#### What is being asked:
Copy the lines exactly as they appear, starting with the first line of the records and ending with the line that contains "Task: Collapse Характеристики".
===== Source material =====
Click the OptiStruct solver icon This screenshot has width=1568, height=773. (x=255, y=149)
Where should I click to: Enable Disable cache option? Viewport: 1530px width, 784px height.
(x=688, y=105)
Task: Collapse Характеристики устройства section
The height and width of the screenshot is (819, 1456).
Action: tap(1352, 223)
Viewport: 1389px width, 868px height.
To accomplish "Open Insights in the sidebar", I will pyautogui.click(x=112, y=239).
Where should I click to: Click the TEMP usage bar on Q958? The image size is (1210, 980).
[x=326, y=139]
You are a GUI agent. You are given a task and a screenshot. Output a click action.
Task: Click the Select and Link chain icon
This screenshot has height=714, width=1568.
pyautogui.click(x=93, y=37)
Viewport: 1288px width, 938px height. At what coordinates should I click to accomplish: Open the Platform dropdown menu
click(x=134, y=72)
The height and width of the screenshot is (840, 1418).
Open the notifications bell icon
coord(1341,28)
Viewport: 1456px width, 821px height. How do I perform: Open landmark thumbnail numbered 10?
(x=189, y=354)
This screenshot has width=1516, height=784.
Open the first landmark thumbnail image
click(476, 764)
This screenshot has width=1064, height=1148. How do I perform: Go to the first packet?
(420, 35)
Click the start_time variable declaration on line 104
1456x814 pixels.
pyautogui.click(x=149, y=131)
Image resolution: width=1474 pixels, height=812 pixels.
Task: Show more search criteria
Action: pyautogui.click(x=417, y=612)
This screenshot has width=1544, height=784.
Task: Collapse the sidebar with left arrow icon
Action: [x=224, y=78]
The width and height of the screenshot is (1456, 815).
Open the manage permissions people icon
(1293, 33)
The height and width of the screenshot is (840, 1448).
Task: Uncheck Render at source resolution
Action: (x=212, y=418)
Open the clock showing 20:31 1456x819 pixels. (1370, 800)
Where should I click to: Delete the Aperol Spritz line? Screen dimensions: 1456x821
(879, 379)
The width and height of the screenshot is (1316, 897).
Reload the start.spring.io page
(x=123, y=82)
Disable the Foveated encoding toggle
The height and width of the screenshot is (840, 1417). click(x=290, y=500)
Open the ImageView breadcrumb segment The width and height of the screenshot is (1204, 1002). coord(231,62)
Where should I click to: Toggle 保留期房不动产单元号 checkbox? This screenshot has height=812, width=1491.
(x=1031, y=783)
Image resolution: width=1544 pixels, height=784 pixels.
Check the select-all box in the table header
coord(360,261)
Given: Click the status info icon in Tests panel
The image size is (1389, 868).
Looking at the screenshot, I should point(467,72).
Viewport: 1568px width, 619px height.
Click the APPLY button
=====
#### Task result:
Click the OptiStruct solver icon This screenshot has width=1568, height=773. (x=255, y=149)
Where should I click to: Enable Disable cache option? Viewport: 1530px width, 784px height.
(x=688, y=105)
Task: Collapse Характеристики устройства section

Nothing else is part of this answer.